Firstly, there is a lot more variety in the environments. The first game featured about two main areas of the game to explore. There was the town and then there was the tower. This sequel takes players to a few different locations. This greatly helps relieve any repetitiveness that would have otherwise brought the game down. While I'm talking about the visuals, I should note that the game still uses anime-inspired cut-scenes that are still gorgeous, with brilliant character models, top-notch animation, and overall perfection in this category.

Secondly, there is a lot more voice-acting present. I really enjoyed the voice-acting in the first game. All the characters are played brilliantly by their voice actors that it's really astounding. Voice-acting was reserved for the cut-scenes in the first game, but they also appear during key conversations throughout the title. This was a nice touch, and let players know that if there's talking, they really needed to play attention to the details being displayed. A lot of the old tunes make a comeback, including in the infamous musical number that pops up whenever you're trying to solve a puzzle. There is a lot more background music, though, and a lot of the soundtrack helps accentuate the emotional intensity in the game.

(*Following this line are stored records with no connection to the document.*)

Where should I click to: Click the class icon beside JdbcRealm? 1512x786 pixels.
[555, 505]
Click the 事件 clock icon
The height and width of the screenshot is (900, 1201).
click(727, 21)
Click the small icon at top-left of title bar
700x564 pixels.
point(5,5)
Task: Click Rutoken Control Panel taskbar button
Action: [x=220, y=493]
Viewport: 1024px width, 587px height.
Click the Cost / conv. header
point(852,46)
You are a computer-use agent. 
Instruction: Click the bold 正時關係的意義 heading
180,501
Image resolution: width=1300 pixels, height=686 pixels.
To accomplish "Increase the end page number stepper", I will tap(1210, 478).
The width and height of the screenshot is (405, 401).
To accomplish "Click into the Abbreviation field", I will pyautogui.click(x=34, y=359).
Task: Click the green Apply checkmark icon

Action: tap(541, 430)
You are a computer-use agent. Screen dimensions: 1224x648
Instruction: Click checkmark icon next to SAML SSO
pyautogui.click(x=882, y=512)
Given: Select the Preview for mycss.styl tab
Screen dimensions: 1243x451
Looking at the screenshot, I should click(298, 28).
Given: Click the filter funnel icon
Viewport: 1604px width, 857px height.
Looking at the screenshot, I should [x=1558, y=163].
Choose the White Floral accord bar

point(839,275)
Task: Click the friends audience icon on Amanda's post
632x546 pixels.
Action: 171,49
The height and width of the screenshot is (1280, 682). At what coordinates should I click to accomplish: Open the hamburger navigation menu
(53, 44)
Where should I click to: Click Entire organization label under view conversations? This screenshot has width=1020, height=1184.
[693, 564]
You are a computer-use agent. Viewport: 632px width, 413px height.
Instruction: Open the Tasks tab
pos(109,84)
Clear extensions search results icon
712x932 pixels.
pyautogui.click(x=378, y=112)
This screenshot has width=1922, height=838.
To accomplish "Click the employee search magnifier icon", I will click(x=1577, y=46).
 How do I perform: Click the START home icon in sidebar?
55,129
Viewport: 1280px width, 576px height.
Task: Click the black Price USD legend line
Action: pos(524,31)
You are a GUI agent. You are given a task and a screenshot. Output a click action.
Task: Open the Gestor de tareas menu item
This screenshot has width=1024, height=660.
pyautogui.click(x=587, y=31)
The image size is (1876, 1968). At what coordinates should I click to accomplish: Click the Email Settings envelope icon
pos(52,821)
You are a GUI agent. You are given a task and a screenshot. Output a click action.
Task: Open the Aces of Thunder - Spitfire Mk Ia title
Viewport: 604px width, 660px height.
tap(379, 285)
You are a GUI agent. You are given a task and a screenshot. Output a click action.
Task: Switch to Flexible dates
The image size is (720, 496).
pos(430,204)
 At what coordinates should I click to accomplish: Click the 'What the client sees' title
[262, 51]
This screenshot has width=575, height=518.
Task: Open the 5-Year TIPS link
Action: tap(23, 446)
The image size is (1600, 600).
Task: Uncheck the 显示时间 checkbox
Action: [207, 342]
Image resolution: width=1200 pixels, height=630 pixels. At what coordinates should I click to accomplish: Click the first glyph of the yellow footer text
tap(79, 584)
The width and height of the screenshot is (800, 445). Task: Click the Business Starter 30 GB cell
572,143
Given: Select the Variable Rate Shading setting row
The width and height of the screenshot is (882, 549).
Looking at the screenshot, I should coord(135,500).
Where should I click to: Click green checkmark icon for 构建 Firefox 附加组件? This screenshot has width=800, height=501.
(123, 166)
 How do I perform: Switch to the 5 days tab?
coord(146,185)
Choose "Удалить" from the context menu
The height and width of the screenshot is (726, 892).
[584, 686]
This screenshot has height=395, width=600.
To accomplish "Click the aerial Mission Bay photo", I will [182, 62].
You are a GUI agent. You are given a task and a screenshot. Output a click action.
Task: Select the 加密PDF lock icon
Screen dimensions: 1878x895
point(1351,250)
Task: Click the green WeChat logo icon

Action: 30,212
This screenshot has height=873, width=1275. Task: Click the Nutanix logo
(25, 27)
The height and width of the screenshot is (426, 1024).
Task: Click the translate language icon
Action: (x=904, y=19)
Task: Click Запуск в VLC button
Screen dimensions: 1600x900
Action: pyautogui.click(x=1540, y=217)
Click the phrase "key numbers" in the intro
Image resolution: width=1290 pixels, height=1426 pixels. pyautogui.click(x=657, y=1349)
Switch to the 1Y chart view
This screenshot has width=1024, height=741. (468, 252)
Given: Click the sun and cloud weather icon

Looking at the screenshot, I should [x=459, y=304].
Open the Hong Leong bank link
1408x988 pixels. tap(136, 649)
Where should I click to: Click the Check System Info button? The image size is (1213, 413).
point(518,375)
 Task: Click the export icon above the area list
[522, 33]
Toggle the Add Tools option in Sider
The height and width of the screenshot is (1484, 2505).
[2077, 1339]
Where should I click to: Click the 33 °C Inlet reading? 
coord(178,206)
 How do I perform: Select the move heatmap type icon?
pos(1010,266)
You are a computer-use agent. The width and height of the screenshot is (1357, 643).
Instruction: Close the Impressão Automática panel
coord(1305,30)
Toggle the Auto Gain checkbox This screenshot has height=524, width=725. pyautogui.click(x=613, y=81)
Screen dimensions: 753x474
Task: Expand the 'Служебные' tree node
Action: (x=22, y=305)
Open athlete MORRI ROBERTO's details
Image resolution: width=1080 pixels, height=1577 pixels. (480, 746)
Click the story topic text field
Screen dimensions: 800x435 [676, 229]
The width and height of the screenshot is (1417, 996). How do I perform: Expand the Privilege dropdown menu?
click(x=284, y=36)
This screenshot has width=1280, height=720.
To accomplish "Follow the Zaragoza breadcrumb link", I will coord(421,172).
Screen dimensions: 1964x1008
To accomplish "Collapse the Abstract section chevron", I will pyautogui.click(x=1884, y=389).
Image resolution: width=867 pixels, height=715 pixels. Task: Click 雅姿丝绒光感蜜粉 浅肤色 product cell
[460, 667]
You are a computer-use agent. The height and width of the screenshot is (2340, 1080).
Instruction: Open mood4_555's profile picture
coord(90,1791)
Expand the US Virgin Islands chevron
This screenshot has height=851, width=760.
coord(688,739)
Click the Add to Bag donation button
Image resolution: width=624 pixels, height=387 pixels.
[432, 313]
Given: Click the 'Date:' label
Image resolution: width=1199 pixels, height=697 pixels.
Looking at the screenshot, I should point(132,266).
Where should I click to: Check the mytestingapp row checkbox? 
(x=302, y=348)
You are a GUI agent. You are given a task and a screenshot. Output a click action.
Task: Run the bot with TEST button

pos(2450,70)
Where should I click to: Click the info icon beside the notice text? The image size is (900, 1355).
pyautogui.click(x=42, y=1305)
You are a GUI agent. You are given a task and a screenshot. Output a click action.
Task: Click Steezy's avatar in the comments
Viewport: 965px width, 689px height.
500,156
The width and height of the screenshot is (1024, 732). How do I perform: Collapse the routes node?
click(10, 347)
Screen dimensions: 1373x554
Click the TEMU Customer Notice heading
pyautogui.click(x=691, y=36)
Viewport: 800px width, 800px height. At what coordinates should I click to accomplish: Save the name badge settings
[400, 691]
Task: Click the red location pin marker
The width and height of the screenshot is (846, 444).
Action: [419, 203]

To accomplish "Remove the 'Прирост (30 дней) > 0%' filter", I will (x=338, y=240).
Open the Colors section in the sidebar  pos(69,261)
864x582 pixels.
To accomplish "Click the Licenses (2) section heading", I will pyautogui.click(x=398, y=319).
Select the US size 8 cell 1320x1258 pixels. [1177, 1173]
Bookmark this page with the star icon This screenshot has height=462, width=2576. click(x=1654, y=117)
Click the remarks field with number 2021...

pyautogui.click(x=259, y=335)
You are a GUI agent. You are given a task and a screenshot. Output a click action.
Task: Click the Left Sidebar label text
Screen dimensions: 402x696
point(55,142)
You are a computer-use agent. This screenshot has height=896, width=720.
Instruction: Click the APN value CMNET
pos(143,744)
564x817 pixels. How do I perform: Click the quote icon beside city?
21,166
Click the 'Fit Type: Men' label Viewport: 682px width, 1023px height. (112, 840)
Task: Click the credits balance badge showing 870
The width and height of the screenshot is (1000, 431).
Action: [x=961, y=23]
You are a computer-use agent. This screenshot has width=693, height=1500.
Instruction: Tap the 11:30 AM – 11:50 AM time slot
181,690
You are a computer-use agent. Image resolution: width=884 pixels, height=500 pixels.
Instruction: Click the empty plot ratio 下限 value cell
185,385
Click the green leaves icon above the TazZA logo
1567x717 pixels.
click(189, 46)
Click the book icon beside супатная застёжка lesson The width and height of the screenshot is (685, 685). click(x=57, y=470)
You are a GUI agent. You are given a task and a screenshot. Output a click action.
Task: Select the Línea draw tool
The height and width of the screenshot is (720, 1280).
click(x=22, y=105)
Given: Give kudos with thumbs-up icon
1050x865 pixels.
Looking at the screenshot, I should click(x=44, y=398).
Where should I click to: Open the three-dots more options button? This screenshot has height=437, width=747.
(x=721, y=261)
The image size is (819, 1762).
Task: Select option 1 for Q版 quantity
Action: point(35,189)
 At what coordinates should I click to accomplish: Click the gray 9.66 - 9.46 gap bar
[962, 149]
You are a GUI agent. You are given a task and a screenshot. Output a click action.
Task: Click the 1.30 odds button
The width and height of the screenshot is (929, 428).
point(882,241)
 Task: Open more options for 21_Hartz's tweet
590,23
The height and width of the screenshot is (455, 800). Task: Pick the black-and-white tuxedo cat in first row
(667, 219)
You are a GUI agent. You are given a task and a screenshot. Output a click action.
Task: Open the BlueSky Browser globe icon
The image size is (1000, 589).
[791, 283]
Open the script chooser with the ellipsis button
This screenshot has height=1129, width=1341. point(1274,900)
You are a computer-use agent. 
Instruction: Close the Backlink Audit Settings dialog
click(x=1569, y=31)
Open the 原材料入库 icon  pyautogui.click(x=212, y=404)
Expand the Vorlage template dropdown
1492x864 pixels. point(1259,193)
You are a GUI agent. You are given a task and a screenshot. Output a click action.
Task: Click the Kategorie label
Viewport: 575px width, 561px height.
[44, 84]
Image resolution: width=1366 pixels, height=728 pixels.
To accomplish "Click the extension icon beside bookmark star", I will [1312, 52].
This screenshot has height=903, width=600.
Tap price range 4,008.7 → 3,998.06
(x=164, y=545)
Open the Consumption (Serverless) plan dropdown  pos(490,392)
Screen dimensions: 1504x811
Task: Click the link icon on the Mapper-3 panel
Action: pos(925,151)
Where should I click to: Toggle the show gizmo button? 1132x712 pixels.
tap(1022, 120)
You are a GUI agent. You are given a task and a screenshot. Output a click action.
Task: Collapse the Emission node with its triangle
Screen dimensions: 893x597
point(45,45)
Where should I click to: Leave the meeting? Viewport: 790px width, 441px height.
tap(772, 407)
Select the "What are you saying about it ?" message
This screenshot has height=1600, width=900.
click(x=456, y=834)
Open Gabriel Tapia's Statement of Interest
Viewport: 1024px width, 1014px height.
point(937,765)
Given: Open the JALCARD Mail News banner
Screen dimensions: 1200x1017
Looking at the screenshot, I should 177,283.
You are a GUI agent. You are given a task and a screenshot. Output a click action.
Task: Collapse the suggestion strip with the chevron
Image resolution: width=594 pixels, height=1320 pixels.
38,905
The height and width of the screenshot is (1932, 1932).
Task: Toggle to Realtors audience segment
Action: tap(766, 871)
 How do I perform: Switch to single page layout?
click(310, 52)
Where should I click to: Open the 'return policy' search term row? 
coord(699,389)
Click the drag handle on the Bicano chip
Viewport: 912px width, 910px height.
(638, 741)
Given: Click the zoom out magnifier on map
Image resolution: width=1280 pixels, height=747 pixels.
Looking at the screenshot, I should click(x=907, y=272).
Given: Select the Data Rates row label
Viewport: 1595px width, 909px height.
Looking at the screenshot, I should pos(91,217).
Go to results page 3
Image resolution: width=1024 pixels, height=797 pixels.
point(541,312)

And finally, the Diabolical Box uses the DS's microphone. Does it use it often? No. But the simple fact that the game is trying to take advantage of all the DS's unique features is worth noting. There is a whole realm of new puzzles waiting to be solved using the microphone as well as other ways the DS can create gameplay, like with the dual-screen technology.

I have poured insurmountable hours into the Curious Village. I won't spend as much time with the Diabolical Box though, even though it has 150 brand new puzzles to solve. There is a bonus section like in the other game that opens the gateway to more difficult puzzles, concept art, and a secret door with a secret password code. There is a secret door in the first game, as well. By inputting a code found in the second game in the first game, players can open the door and find what waits behind. Not only does this add replayability to the Diabolical Box, but it also gives gamers a reason to dust off their old original professor Layton cartridge. I like this idea of games communicating with one another. Look at the Mass Effect games, for instance. Players wouldn't have played the first Mass Effect so much if it wasn't for the ability to transfer characters from ME1 to ME2.

Professor Layton and the Diabolical Box is a fantastic puzzle game for the Nintendo DS. The storyline is memorable and will stick with anyone who plays it long after the credits roll. There's plenty of content to keep players coming back, and the wonderful characters are beautifully designed. The voice-acting is top-notch, and just like Professor Layton is one day going to become a classic character, the music in this game will become classic music, butting heads with the themes to Mario and Zelda. Some gameplay issues need ironed out, but overall, Professor Layton and the Diabolical Box is one of the best games available for the DS. Pick this one up immediately.